## TASK GOAL
Reproduce every row below word for word, keeping each line unchanged.
▶
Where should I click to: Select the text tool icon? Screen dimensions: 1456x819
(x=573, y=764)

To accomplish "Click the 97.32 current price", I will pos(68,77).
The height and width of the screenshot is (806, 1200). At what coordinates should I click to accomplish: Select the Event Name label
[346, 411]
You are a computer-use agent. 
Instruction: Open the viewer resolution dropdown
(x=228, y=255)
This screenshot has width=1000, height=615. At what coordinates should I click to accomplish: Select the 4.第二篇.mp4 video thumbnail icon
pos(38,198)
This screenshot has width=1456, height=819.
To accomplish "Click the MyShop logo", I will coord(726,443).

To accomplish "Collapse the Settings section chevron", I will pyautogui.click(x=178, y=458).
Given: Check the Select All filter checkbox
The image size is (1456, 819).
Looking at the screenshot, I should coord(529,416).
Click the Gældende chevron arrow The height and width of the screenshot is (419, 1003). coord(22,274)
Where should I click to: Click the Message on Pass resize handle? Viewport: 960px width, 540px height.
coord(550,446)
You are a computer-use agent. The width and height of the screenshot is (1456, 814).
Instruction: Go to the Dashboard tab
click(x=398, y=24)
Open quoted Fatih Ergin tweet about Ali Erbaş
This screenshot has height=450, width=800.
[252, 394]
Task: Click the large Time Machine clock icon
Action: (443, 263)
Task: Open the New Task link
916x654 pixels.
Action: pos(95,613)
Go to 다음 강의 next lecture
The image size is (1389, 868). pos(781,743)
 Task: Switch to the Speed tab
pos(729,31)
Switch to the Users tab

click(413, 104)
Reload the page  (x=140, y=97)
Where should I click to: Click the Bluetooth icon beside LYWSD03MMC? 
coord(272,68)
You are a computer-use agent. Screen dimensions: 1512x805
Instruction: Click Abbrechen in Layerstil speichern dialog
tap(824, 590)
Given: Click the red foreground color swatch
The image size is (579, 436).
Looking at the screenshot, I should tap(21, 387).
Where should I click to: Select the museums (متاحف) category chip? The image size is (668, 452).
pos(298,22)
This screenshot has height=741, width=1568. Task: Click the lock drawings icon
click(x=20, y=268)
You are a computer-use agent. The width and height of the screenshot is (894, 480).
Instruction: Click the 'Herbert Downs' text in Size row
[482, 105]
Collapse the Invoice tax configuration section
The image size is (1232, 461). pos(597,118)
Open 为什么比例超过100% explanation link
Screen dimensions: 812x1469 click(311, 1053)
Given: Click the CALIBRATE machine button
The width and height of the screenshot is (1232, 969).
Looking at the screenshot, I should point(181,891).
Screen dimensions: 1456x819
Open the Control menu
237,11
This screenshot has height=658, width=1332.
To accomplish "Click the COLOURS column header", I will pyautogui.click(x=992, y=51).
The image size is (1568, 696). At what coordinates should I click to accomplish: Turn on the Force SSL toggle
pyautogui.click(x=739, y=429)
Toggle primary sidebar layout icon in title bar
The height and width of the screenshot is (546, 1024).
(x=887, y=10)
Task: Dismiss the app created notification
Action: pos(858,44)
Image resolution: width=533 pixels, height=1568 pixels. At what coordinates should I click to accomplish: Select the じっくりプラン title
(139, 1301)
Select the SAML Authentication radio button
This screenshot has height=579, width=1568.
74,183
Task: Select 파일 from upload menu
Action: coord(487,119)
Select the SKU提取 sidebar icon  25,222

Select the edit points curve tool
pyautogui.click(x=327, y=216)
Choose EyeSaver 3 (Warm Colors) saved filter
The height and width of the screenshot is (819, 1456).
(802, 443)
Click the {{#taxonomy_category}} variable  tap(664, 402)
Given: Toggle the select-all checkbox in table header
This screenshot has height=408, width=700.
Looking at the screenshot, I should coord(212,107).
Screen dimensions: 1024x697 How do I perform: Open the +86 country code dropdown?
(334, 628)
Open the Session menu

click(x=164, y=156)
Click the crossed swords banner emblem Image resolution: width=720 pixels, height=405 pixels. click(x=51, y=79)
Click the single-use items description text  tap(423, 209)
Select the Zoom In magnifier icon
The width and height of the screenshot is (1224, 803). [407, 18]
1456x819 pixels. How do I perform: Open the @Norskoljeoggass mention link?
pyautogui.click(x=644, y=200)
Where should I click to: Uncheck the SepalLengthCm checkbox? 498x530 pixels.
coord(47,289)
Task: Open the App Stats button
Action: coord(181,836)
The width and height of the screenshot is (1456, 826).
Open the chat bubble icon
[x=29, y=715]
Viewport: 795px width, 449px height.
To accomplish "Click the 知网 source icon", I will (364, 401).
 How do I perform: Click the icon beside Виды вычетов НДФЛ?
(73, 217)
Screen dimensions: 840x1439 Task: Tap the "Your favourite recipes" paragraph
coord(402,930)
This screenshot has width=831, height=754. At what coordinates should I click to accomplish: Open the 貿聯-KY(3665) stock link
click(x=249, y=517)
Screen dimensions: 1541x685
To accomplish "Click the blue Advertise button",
◀
## ANSWER TO THE PROBLEM
Where should I click to: Select the text tool icon? Screen dimensions: 1456x819
(x=573, y=764)

To accomplish "Click the 97.32 current price", I will pos(68,77).
The height and width of the screenshot is (806, 1200). At what coordinates should I click to accomplish: Select the Event Name label
[346, 411]
You are a computer-use agent. 
Instruction: Open the viewer resolution dropdown
(x=228, y=255)
This screenshot has width=1000, height=615. At what coordinates should I click to accomplish: Select the 4.第二篇.mp4 video thumbnail icon
pos(38,198)
This screenshot has width=1456, height=819.
To accomplish "Click the MyShop logo", I will coord(726,443).

To accomplish "Collapse the Settings section chevron", I will pyautogui.click(x=178, y=458).
Given: Check the Select All filter checkbox
The image size is (1456, 819).
Looking at the screenshot, I should coord(529,416).
Click the Gældende chevron arrow The height and width of the screenshot is (419, 1003). coord(22,274)
Where should I click to: Click the Message on Pass resize handle? Viewport: 960px width, 540px height.
coord(550,446)
You are a computer-use agent. The width and height of the screenshot is (1456, 814).
Instruction: Go to the Dashboard tab
click(x=398, y=24)
Open quoted Fatih Ergin tweet about Ali Erbaş
This screenshot has height=450, width=800.
[252, 394]
Task: Click the large Time Machine clock icon
Action: (443, 263)
Task: Open the New Task link
916x654 pixels.
Action: pos(95,613)
Go to 다음 강의 next lecture
The image size is (1389, 868). pos(781,743)
 Task: Switch to the Speed tab
pos(729,31)
Switch to the Users tab

click(413, 104)
Reload the page  (x=140, y=97)
Where should I click to: Click the Bluetooth icon beside LYWSD03MMC? 
coord(272,68)
You are a computer-use agent. Screen dimensions: 1512x805
Instruction: Click Abbrechen in Layerstil speichern dialog
tap(824, 590)
Given: Click the red foreground color swatch
The image size is (579, 436).
Looking at the screenshot, I should tap(21, 387).
Where should I click to: Select the museums (متاحف) category chip? The image size is (668, 452).
pos(298,22)
This screenshot has height=741, width=1568. Task: Click the lock drawings icon
click(x=20, y=268)
You are a computer-use agent. The width and height of the screenshot is (894, 480).
Instruction: Click the 'Herbert Downs' text in Size row
[482, 105]
Collapse the Invoice tax configuration section
The image size is (1232, 461). pos(597,118)
Open 为什么比例超过100% explanation link
Screen dimensions: 812x1469 click(311, 1053)
Given: Click the CALIBRATE machine button
The width and height of the screenshot is (1232, 969).
Looking at the screenshot, I should point(181,891).
Screen dimensions: 1456x819
Open the Control menu
237,11
This screenshot has height=658, width=1332.
To accomplish "Click the COLOURS column header", I will pyautogui.click(x=992, y=51).
The image size is (1568, 696). At what coordinates should I click to accomplish: Turn on the Force SSL toggle
pyautogui.click(x=739, y=429)
Toggle primary sidebar layout icon in title bar
The height and width of the screenshot is (546, 1024).
(x=887, y=10)
Task: Dismiss the app created notification
Action: pos(858,44)
Image resolution: width=533 pixels, height=1568 pixels. At what coordinates should I click to accomplish: Select the じっくりプラン title
(139, 1301)
Select the SAML Authentication radio button
This screenshot has height=579, width=1568.
74,183
Task: Select 파일 from upload menu
Action: coord(487,119)
Select the SKU提取 sidebar icon  25,222

Select the edit points curve tool
pyautogui.click(x=327, y=216)
Choose EyeSaver 3 (Warm Colors) saved filter
The height and width of the screenshot is (819, 1456).
(802, 443)
Click the {{#taxonomy_category}} variable  tap(664, 402)
Given: Toggle the select-all checkbox in table header
This screenshot has height=408, width=700.
Looking at the screenshot, I should coord(212,107).
Screen dimensions: 1024x697 How do I perform: Open the +86 country code dropdown?
(334, 628)
Open the Session menu

click(x=164, y=156)
Click the crossed swords banner emblem Image resolution: width=720 pixels, height=405 pixels. click(x=51, y=79)
Click the single-use items description text  tap(423, 209)
Select the Zoom In magnifier icon
The width and height of the screenshot is (1224, 803). [407, 18]
1456x819 pixels. How do I perform: Open the @Norskoljeoggass mention link?
pyautogui.click(x=644, y=200)
Where should I click to: Uncheck the SepalLengthCm checkbox? 498x530 pixels.
coord(47,289)
Task: Open the App Stats button
Action: coord(181,836)
The width and height of the screenshot is (1456, 826).
Open the chat bubble icon
[x=29, y=715]
Viewport: 795px width, 449px height.
To accomplish "Click the 知网 source icon", I will (364, 401).
 How do I perform: Click the icon beside Виды вычетов НДФЛ?
(73, 217)
Screen dimensions: 840x1439 Task: Tap the "Your favourite recipes" paragraph
coord(402,930)
This screenshot has width=831, height=754. At what coordinates should I click to accomplish: Open the 貿聯-KY(3665) stock link
click(x=249, y=517)
Screen dimensions: 1541x685
To accomplish "Click the blue Advertise button",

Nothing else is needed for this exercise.